The feds lost track of the 2000 firearms almost instantly. They watched them vanish into the pipelines they had hoped to expose, directly arming the Sinaloa cartel with weapons that would soon be used against them.
Which didn’t take long.
In 2010 a Customs and Border Patrol Agent named Brian Terry was shot and killed in a shootout. Two of the weapons found at the scene were traced directly back to Fast and Furious. Then again in 2011, ICE agent Jaime Zapata was gunned down by cartel members. And the murder weapons? Yeah, you guessed it. They’d been supplied by our government.
As of 2013 the US State Department reported that Operation Fast and Furious had only managed to track down 105 of the 2000 weapons they sold to the cartel. An additional 462 have been discovered by police on both sides of the border, often at the scenes of ugly and violent crimes.
Roughly 1,400 Fast and Furious firearms remain unaccounted for.
In fact, one of these guns was even discovered at El Chapo’s personal safe-house shortly before his arrest. A Barrett .50 caliber recoil-operated, semi-automatic anti-materiel sniper system powerful enough to blast through rail cars and destroy commercial aircraft and helicopters…
“Those guns are going to be recovered for the next 20 years,” ATF special agent Tom Mangan told Vice News. “But some of them we'll never find, because they may never get traced by law enforcement in this country, or — given that so many ended up in Mexico — whether those departments will ever even trace those guns.”
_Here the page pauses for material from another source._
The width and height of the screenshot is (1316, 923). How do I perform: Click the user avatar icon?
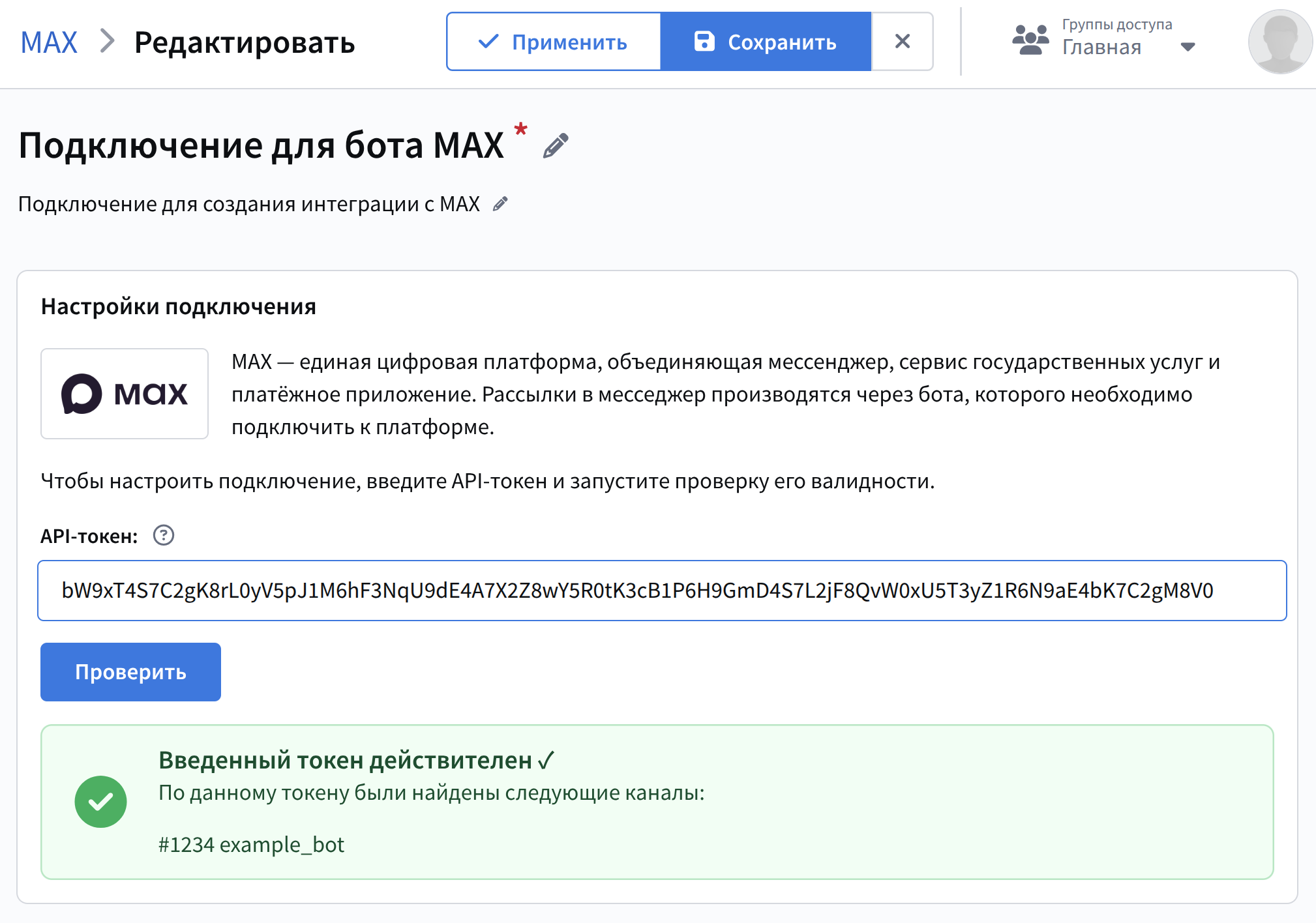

Clearly this operation went badly wrong. It is an embarrassment how it all played out and a tragedy that guns our government sold to bloodthirsty criminals are now being used to kill people. It is not great PR for the Feds.
Nor is it something that the prosecutors of El Chapo want his jury to hear about.
Operation Fast and Furious has been brought up several times in the weeks since El Chapo’s trial began, and every time it has, it’s raised frantic objections from the prosecutors. They say that any information related to the operation will only “distract and confuse the jury,” and requested that all mentions of it be banned outright.
They know what a humiliating failure Operation Fast and Furious truly was. They know they armed dangerous criminals, and they know those arms came back to take American lives; that those arms are still out there being used against Mexican police officers, border patrol agents, and innocent civilians.
And they don’t want people to fixate on that — which is exactly why we should.
Because, here’s the thing: the US has a bad track record of arming dangerous groups, on purpose, with the hope that they’ll do our dirty work for us. It’s how we created Saddam Hussein. It’s how we created Al Qaeda and it’s how we created ISIS. The DEA had already been striking deals with El Chapo, giving him “carte blanche” to smuggle drugs into the US in exchange for information they could use against his rivals — Los Zetas and the Juarez and Tijuana Cartels.
Who’s to say this “accidental” loss of firearms wasn’t actually intentional? What if the Feds never had any intention of tracing those guns in the first place?
It wouldn’t be the first time America tried something like that, and it came back to bite us in the ass.
Either way, though, Operation Fast and Furious doesn’t look good for the Feds: if it was intentional, then we knowingly armed dangerous drug gangs with weapons we knew they’d use against us.
If it was accidental, then our government might just be dumber than we give them credit for.